Determining the “correlation” between a metric and SERP rankings has been accomplished in many different ways over the years. Should we compare against the “true first page,” top 10, top 20, top 50 or top 100? How many SERPs do we need to collect in order for our results to be statistically significant? It’s important that I outline the methodology for reproducibility and for any comments or concerns on the techniques used. For the purposes of this study, I chose to use the “true first page.” This means that the SERPs were collected using only the keyword with no additional parameters. I chose to use this particular data set for a number of reasons:

  • The true first page is what most users experience, thus the predictive power of Domain Authority will be focused on what users see.
  • By not using any special parameters, we’re likely to get Google’s typical results. 
  • By not extending beyond the true first page, we’re likely to avoid manually penalized sites (which can impact the correlations with links.)
  • We did NOT use the same training set or training set size as we did for this correlation study. That is to say, we trained on the top 10 but are reporting correlations on the true first page. This prevents us from the potential of having a result overly biased towards our model. 

I randomly selected 16,000 keywords from the United States keyword corpus for Keyword Explorer. I then collected the true first page for all of these keywords (completely different from those used in the training set.) I extracted the URLs but I also chose to remove duplicate domains (ie: if the same domain occurred, one after another.) For a length of time, Google used to cluster domains together in the SERPs under certain circumstances. It was easy to spot these clusters, as the second and later listings were indented. No such indentations are present any longer, but we can’t be certain that Google never groups domains. If they do group domains, it would throw off the correlation because it’s the grouping and not the traditional link-based algorithm doing the work.

I collected the Domain Authority (Moz), Citation Flow and Trust Flow (Majestic), and Domain Rank (Ahrefs) for each domain and calculated the mean Spearman correlation coefficient for each SERP. I then averaged the coefficients for each metric.


Moz’s new Domain Authority has the strongest correlations with SERPs of the competing strength-of-domain link-based metrics in the industry. The sign (-/+) has been inverted in the graph for readability, although the actual coefficients are negative (and should be).

Moz’s Domain Authority scored a ~.12, or roughly 6% stronger than the next best competitor (Domain Rank by Ahrefs.) Domain Authority performed 35% better than CitationFlow and 18% better than TrustFlow. This isn’t surprising, in that Domain Authority is trained to predict rankings while our competitor’s strength-of-domain metrics are not. It shouldn’t be taken as a negative that our competitors strength-of-domain metrics don’t correlate as strongly as Moz’s Domain Authority — rather, it’s simply exemplary of the intrinsic differences between the metrics. That being said, if you want a metric that best predicts rankings at the domain level, Domain Authority is that metric.

Exercise directions: Write out, word for word, the stretch of the Domain Authority study above from "Moz’s new Domain" through "(and should be).".

Supplied information:
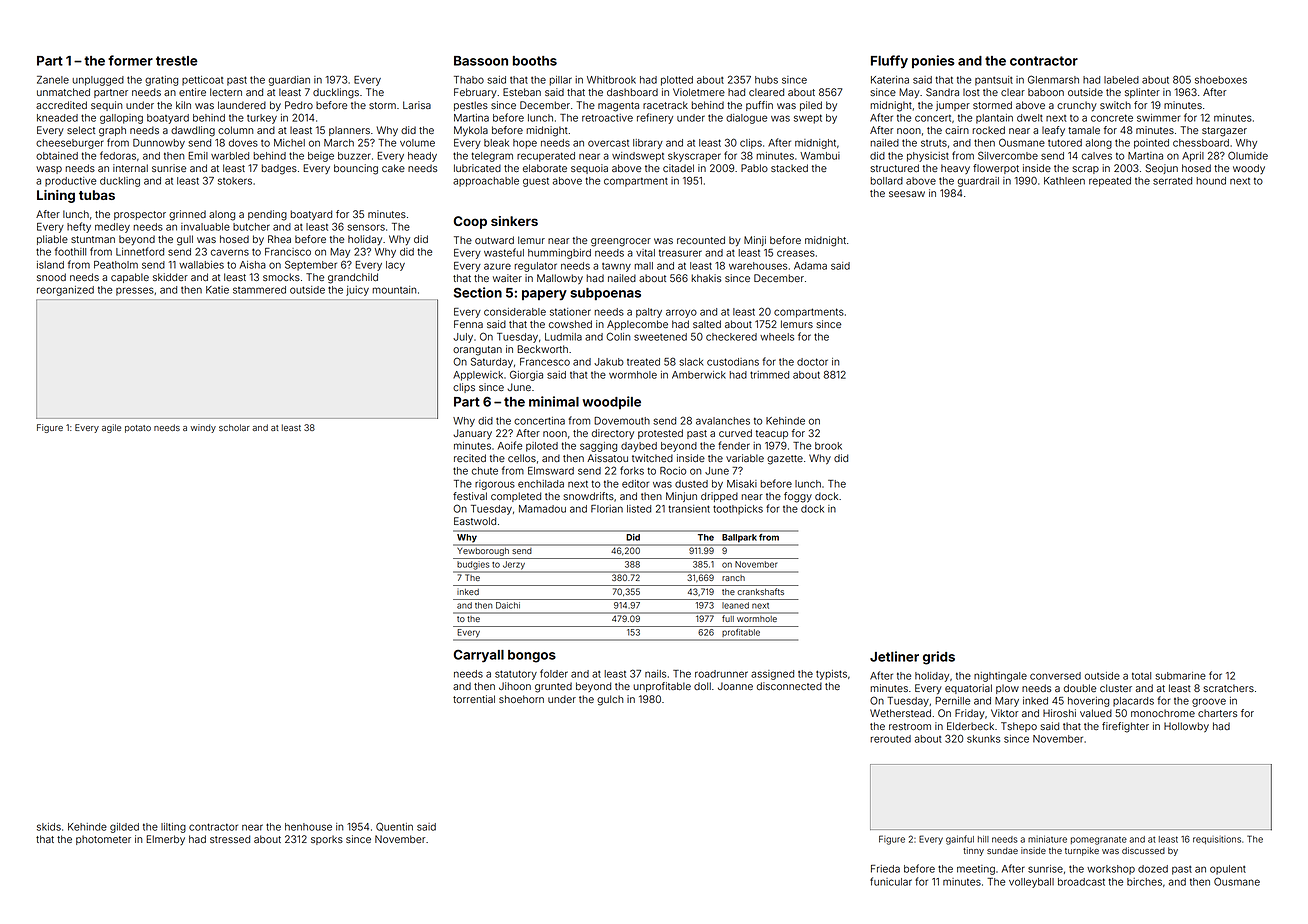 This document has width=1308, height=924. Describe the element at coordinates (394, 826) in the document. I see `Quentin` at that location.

Exercise output:
Moz’s new Domain Authority has the strongest correlations with SERPs of the competing strength-of-domain link-based metrics in the industry. The sign (-/+) has been inverted in the graph for readability, although the actual coefficients are negative (and should be).